** Opening Source data block **
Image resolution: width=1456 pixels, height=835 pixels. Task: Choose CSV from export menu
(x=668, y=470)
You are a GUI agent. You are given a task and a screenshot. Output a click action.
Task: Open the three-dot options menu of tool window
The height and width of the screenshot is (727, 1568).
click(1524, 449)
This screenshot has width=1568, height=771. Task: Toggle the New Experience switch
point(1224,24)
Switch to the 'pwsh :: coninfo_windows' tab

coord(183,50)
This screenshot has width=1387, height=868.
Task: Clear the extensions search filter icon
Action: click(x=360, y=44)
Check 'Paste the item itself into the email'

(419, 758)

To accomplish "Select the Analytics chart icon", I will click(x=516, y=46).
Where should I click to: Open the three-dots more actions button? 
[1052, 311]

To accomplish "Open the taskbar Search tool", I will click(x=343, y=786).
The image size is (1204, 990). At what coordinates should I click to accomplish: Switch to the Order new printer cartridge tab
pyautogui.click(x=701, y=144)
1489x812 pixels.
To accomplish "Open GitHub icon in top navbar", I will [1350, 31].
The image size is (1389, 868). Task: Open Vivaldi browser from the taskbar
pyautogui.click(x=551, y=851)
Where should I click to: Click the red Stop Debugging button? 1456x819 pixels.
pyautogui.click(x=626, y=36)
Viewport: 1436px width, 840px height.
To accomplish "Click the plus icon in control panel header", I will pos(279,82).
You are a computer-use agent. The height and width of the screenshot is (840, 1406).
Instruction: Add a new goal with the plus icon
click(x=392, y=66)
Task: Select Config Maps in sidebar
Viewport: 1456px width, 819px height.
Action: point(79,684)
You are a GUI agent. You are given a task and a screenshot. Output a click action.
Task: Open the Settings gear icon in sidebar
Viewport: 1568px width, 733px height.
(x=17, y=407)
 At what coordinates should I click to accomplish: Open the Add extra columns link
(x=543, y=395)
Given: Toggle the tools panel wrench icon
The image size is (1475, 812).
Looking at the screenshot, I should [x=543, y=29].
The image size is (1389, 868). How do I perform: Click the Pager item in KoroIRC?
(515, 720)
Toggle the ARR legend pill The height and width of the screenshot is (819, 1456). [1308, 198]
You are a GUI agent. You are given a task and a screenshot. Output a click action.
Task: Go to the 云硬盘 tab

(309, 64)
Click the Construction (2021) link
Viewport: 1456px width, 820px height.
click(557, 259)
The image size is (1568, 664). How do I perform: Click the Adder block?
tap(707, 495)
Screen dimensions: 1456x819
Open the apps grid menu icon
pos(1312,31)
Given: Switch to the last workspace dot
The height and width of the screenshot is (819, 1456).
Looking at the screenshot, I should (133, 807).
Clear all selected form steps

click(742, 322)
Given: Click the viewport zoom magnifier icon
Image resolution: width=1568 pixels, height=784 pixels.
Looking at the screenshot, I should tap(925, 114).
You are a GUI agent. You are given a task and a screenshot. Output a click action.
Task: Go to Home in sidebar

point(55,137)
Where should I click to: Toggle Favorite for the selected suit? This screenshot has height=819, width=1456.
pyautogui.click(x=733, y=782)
** Closing Source data block **
**Problem**
Go through the lines above and copy any that contain "panel".

**Expected answer**
To accomplish "Click the plus icon in control panel header", I will pos(279,82).
Given: Toggle the tools panel wrench icon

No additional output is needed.